As one of my colleagues said to me when I first decided to start working for myself, “you’s a free negro now.” And I love being a free negro. There’s nothing like it. I’m typing up this blog post in my pajamas because I don’t feel like getting dressed yet and I don’t have to.
But like I said yesterday, overall – for me – entrepreneurship is not sexy. I love getting paid to do what I love and be who I am. I love being able to travel when I feel like it and live wherever I want. I love having the opportunity to make an impact on the world in my own way. Those are the best parts of being self-employed.
But I’d be lying if I played like everything is all sunshine and roses. Without a “stable” stream of income from a legitimate source, it’s not as easy to obtain things like apartments/homes, health insurance, loans, etc.
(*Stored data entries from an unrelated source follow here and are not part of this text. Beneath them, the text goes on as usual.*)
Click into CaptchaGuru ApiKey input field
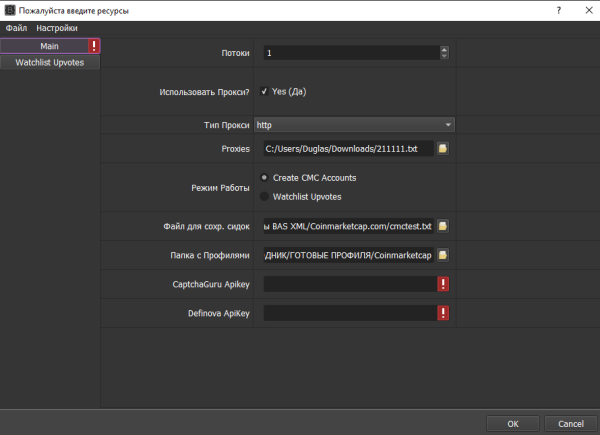The height and width of the screenshot is (435, 600). pyautogui.click(x=348, y=284)
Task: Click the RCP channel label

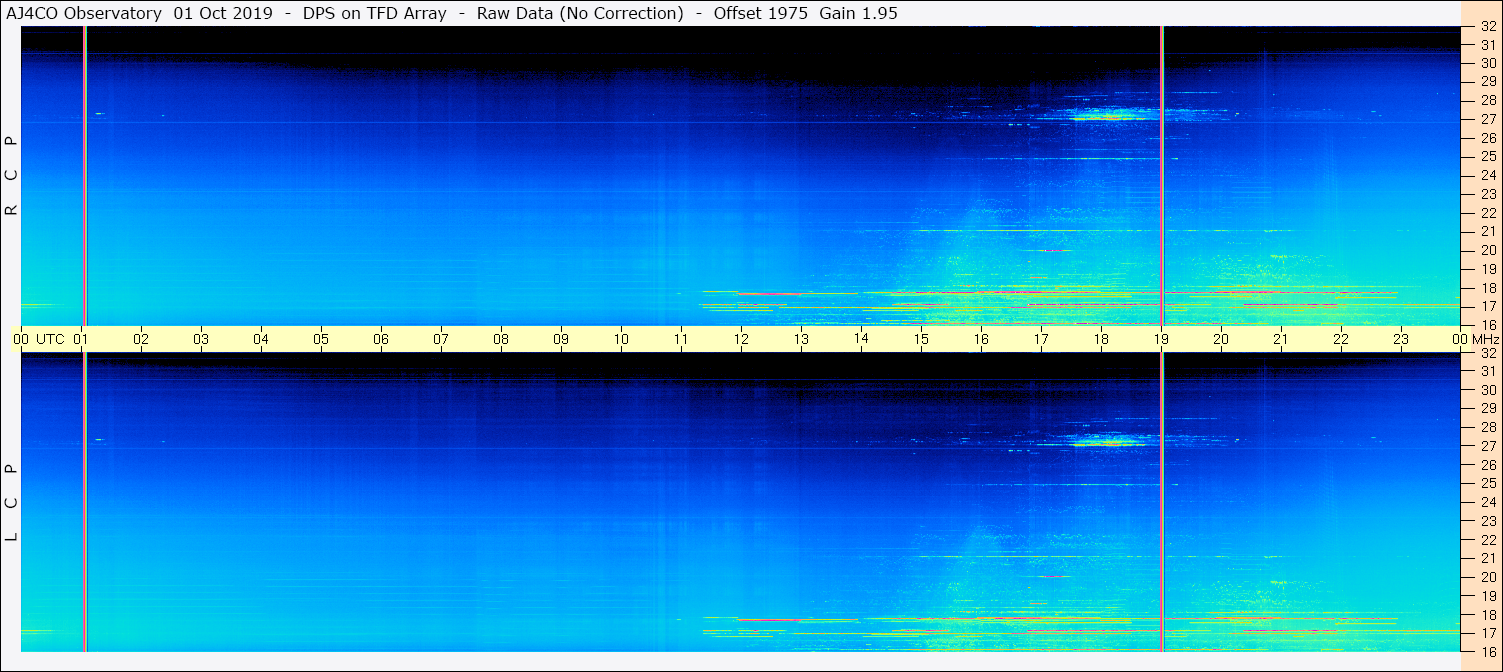Action: tap(11, 175)
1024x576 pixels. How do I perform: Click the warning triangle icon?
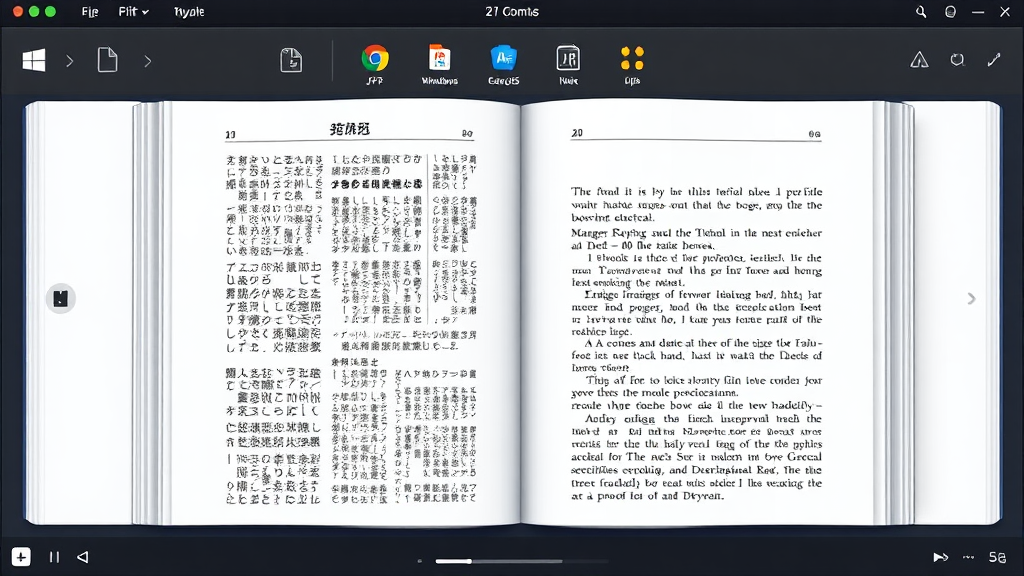[x=919, y=60]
And if you’re a solopreneur like me, you’ve not only got to figure out how to get clients and customers, but you’re also the default finance department. Even if you hate dealing with finances. Plus, even for an introvert, it can get lonely as hell working from home by yourself without any real, in-person co-workers to talk to. Having a full-time job would help out with all of that, for sure.
That’s why sometimes, when a great job opportunity comes my way, I start to wonder – is this a sign for me to go back to working for someone else? Part of me feels that as long as I get to use my unique gifts and talents, it would be all good.
But the other part of me – the free negro part – asks, do I really want to give up my autonomy? The photo in this post is the view from my hotel room at the Loews Miami when I was there several weeks ago. An organization called me at the last minute to fly out to be on a conference panel and I was so happy I could just up and go without checking in with anyone first.
So that’s when I realize that for now, my dream job is not out there. After two years of working for myself, I’m still not ready to trade in my pajama-wearing, blog post-writing, cross country-traveling, keynote-speaking, hotel-staying, workshop-teaching, book-selling, social media-training, career-coaching self for a 9 to 5.
Nope, not even for a six-figure gig.
My dream job is what I’m doing right now.